[ Purpose of the Research Project ]
Genomic DNA encodes the amino acid sequences of proteins. In the evolution of life, random mutations and natural selection have made the proteins molecular machines that autonomously form stable tertiary structures, for their functions as catalysts, sensors, actuators, and scaffolds in organisms. The 3D structures determined by X-ray crystallography are inevitably static, but they provide convenient explanations of the protein functions, as if they were macro-scale machines. However, most structural biological techniques cannot properly convey the dynamic aspects of protein structures. In this research program, we aim to develop innovative measurement techniques, to vividly describe protein structures at their sites of action.
[ Content of the Research Project ]
Nuclear magnetic resonance (NMR) and atomic force microscopy (AFM) are the methods of choice for characterizations of the time variations of protein structures. We must consider two fundamental problems, related to the "mean and distribution of motions" and the different structures between the "in-vitro and in-situ states" (See the Key Words section). We will solve the first problem by 1) "the integration of optical techniques into the high-speed AFM measurement" and 2) "the creation of crystal contact-free space in protein crystals". We will also address the second problem by 3) "the development of in-cell NMR measurement technology" and 4) "biologically-oriented application of optically detected magnetic resonance (ODMR), using nanodiamonds"
Since new measurement techniques inevitably provide truly novel results, we will evaluate their precision by molecular dynamics simulations. We will also apply the new measurement techniques to specific biological targets to discover their potential applications and limitations, thus eventually accelerating the methodological development within a short time period.
[ Expected Research Achievements and Scientific Significance ]

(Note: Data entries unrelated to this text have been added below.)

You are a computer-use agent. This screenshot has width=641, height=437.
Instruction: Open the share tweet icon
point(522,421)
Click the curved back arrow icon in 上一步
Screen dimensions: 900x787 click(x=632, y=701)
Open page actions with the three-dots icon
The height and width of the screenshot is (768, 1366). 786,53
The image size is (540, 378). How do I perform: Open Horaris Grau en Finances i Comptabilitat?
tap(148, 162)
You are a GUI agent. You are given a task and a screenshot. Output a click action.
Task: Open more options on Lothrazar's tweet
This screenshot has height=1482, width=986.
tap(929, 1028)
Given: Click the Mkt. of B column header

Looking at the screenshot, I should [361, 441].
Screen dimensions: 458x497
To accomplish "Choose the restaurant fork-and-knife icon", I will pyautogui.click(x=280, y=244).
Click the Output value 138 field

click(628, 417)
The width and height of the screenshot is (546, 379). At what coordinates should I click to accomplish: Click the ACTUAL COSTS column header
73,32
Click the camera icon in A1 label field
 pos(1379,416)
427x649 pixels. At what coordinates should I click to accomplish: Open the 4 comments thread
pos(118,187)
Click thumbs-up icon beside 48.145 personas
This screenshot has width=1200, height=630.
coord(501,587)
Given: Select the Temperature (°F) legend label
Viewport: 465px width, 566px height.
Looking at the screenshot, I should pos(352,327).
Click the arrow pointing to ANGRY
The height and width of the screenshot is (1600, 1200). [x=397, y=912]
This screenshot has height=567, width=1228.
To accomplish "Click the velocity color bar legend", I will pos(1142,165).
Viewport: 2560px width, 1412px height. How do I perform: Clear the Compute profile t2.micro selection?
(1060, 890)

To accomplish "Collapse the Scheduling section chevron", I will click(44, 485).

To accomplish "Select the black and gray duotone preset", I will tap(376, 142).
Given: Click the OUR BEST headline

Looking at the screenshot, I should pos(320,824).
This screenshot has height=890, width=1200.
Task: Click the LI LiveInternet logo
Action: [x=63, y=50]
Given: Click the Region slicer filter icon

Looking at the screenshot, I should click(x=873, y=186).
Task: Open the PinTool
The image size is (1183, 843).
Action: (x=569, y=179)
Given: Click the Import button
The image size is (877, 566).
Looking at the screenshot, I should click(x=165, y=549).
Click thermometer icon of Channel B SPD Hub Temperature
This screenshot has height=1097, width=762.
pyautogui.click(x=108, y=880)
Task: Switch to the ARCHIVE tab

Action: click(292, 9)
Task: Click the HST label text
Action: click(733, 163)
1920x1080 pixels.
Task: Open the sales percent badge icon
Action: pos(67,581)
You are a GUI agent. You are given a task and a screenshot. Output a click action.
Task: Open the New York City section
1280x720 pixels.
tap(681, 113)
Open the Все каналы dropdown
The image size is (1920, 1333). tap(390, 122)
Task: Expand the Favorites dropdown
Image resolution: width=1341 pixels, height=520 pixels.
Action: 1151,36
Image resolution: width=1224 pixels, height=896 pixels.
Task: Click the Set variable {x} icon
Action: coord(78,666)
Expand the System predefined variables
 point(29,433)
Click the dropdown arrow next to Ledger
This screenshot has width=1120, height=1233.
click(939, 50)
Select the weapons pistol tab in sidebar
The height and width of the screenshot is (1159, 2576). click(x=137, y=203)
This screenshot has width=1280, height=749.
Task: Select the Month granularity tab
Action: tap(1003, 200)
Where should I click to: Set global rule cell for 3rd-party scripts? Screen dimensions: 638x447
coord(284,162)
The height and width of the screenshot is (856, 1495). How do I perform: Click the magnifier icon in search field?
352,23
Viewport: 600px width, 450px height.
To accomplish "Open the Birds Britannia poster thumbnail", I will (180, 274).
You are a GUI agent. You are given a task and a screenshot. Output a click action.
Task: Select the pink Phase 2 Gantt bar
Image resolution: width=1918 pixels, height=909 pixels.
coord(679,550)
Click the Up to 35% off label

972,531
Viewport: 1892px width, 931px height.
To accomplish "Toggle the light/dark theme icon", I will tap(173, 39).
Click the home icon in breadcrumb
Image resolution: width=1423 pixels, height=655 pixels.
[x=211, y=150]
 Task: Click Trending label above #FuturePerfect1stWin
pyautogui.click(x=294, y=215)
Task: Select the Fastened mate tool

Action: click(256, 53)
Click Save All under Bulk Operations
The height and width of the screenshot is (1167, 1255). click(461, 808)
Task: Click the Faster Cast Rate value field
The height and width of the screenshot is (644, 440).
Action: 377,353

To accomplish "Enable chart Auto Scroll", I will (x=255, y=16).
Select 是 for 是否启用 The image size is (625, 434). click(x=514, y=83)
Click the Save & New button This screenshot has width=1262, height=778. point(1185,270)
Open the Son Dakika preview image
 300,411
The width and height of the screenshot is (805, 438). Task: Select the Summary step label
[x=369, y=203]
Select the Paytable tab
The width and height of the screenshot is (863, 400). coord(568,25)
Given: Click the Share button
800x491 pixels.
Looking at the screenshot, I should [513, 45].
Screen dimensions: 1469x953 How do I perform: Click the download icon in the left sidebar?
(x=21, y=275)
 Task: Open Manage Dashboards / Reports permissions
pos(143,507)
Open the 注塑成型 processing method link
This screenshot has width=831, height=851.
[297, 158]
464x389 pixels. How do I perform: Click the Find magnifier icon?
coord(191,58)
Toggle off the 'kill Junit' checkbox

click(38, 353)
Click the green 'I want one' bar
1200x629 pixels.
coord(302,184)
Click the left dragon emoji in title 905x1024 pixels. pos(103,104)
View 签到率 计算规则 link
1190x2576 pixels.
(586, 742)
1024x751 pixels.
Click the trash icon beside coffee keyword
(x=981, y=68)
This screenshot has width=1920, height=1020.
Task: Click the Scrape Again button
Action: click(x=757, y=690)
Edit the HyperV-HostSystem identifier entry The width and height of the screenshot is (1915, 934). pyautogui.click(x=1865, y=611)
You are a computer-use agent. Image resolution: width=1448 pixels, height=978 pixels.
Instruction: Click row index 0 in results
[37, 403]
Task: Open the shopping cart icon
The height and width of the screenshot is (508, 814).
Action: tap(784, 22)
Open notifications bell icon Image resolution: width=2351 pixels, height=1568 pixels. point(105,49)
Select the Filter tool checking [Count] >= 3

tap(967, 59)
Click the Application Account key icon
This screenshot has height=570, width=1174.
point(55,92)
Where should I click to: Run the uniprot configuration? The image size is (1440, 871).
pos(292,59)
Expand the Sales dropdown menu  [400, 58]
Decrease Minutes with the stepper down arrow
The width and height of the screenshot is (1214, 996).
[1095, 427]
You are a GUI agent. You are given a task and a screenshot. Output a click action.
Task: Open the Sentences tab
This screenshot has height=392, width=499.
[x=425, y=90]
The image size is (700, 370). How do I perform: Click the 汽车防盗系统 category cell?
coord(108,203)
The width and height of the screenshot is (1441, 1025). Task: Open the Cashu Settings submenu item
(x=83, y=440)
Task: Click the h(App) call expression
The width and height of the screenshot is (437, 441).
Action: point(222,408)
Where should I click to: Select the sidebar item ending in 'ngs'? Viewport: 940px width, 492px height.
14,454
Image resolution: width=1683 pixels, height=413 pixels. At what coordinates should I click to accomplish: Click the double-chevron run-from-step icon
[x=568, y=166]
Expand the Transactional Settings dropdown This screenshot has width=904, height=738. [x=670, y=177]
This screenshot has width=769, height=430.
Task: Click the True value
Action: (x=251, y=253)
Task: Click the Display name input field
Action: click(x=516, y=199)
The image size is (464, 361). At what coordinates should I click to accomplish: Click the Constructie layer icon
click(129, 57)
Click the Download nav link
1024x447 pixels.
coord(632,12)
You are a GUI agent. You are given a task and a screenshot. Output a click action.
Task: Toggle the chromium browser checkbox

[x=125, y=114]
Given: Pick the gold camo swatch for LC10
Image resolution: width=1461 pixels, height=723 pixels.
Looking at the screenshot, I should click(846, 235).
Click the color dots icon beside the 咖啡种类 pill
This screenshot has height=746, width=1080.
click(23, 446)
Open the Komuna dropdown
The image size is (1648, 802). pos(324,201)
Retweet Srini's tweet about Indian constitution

The capabilities of Japanese life sciences research will be strengthened by developing innovative measurement techniques for protein dynamics. The applications of these novel techniques to a wide variety of biological problems will facilitate discoveries toward breakthroughs in life sciences.
[ Key Words ]
distribution of motions"
Large motions give distorted mean structures. Therefore, the unbiased measurement of the distribution of motions is required.
in situ states"
A stable protein structure in a test tube and a biologically active structure in a cellular environment may differ, due to molecular crowding effects and interactions with other molecules.